_WHAT THE TASK REQUIRES_
In the records below, count every line containing "Select". Reply with the number only.

_MATERIAL SUPPLIED_
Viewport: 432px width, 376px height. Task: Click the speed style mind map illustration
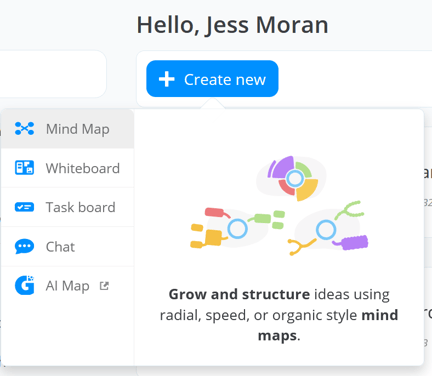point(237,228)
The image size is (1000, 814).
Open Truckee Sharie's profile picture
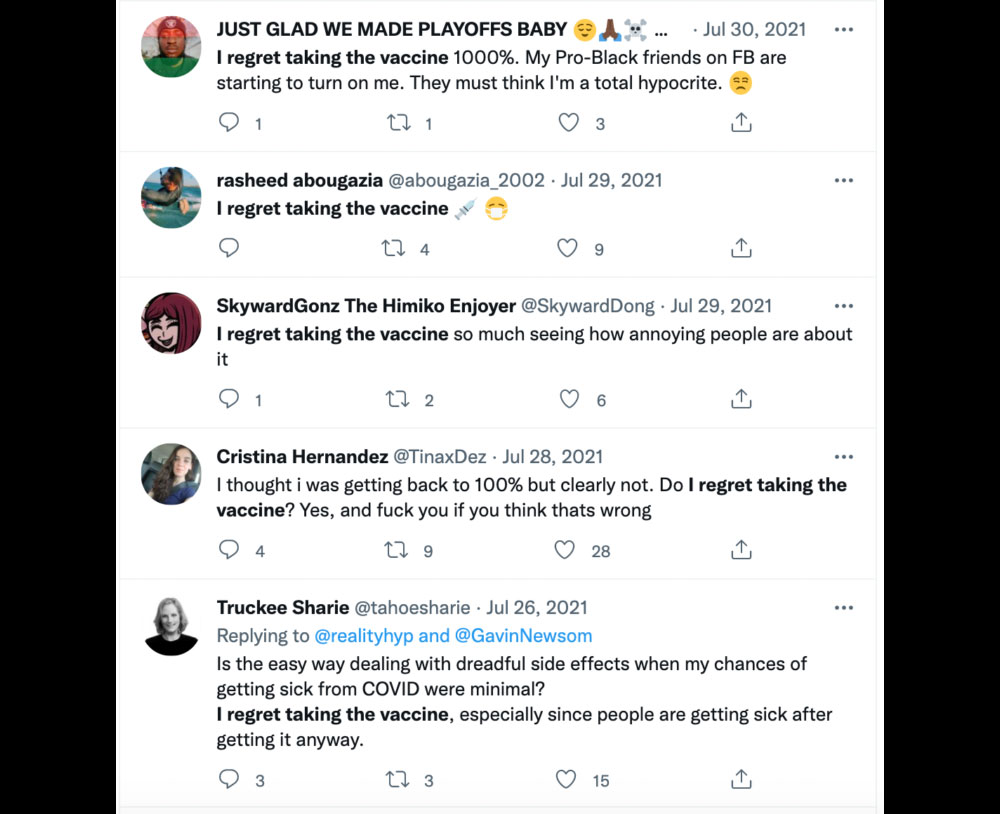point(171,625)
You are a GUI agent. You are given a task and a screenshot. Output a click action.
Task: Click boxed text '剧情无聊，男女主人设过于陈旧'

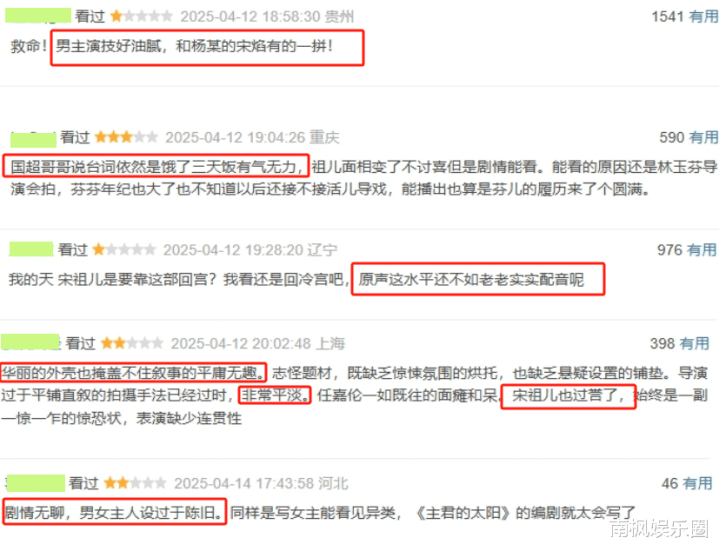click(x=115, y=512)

* * *

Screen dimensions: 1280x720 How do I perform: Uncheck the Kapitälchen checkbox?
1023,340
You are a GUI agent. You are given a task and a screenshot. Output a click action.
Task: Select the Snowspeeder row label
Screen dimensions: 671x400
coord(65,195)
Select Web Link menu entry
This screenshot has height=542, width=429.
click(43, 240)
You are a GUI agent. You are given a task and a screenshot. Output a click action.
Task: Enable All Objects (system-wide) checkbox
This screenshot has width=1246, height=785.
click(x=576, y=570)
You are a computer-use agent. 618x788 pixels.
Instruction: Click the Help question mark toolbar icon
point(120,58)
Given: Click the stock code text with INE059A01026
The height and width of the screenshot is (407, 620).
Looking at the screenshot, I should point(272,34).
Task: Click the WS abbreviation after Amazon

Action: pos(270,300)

* * *

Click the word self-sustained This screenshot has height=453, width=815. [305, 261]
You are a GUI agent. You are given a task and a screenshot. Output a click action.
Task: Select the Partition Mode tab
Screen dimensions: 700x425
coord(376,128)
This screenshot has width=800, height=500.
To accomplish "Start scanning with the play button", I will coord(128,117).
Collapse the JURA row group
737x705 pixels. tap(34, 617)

_FINISHED EXERCISE_
3